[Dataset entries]
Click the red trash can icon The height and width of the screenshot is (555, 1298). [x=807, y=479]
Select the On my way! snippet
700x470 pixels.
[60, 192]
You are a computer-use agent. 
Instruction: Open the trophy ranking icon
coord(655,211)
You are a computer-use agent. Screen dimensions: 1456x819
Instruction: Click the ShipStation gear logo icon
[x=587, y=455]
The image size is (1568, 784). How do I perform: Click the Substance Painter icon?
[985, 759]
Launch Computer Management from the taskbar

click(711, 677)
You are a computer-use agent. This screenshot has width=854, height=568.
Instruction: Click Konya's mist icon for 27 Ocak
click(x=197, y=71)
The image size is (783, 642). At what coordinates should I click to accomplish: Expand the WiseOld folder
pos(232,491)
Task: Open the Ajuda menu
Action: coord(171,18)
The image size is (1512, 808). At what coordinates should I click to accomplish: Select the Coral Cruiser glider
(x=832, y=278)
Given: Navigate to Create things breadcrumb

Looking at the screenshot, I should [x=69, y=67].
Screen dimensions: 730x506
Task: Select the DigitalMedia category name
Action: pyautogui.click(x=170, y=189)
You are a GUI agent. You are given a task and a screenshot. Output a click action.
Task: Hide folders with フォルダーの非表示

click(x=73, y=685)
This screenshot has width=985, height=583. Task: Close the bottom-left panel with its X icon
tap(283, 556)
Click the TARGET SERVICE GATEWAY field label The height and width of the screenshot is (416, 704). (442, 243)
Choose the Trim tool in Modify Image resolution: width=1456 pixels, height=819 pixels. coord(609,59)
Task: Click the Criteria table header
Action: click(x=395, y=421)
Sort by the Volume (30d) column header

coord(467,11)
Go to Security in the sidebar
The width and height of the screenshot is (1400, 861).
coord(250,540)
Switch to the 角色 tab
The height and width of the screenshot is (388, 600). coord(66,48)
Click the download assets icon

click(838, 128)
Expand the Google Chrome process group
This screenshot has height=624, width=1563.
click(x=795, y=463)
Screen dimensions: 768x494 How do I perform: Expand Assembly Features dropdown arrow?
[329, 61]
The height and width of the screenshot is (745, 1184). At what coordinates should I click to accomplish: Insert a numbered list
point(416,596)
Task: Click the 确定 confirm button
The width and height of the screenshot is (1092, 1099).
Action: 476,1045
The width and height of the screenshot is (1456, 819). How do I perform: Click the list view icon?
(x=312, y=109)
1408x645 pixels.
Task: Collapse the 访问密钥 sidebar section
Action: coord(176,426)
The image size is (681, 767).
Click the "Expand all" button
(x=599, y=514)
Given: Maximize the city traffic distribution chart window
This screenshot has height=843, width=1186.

The problem - Look above for the line with "The image size is (1512, 808)." and the line with "The image size is (681, 767)."; transcribe both and all lines in between, exactly, and nothing else.

Answer to this problem -
The image size is (1512, 808). At what coordinates should I click to accomplish: Select the Coral Cruiser glider
(x=832, y=278)
Given: Navigate to Create things breadcrumb

Looking at the screenshot, I should [x=69, y=67].
Screen dimensions: 730x506
Task: Select the DigitalMedia category name
Action: pyautogui.click(x=170, y=189)
You are a GUI agent. You are given a task and a screenshot. Output a click action.
Task: Hide folders with フォルダーの非表示

click(x=73, y=685)
This screenshot has width=985, height=583. Task: Close the bottom-left panel with its X icon
tap(283, 556)
Click the TARGET SERVICE GATEWAY field label The height and width of the screenshot is (416, 704). (442, 243)
Choose the Trim tool in Modify Image resolution: width=1456 pixels, height=819 pixels. coord(609,59)
Task: Click the Criteria table header
Action: click(x=395, y=421)
Sort by the Volume (30d) column header

coord(467,11)
Go to Security in the sidebar
The width and height of the screenshot is (1400, 861).
coord(250,540)
Switch to the 角色 tab
The height and width of the screenshot is (388, 600). coord(66,48)
Click the download assets icon

click(838, 128)
Expand the Google Chrome process group
This screenshot has height=624, width=1563.
click(x=795, y=463)
Screen dimensions: 768x494 How do I perform: Expand Assembly Features dropdown arrow?
[329, 61]
The height and width of the screenshot is (745, 1184). At what coordinates should I click to accomplish: Insert a numbered list
point(416,596)
Task: Click the 确定 confirm button
The width and height of the screenshot is (1092, 1099).
Action: 476,1045
The width and height of the screenshot is (1456, 819). How do I perform: Click the list view icon?
(x=312, y=109)
1408x645 pixels.
Task: Collapse the 访问密钥 sidebar section
Action: coord(176,426)
The image size is (681, 767).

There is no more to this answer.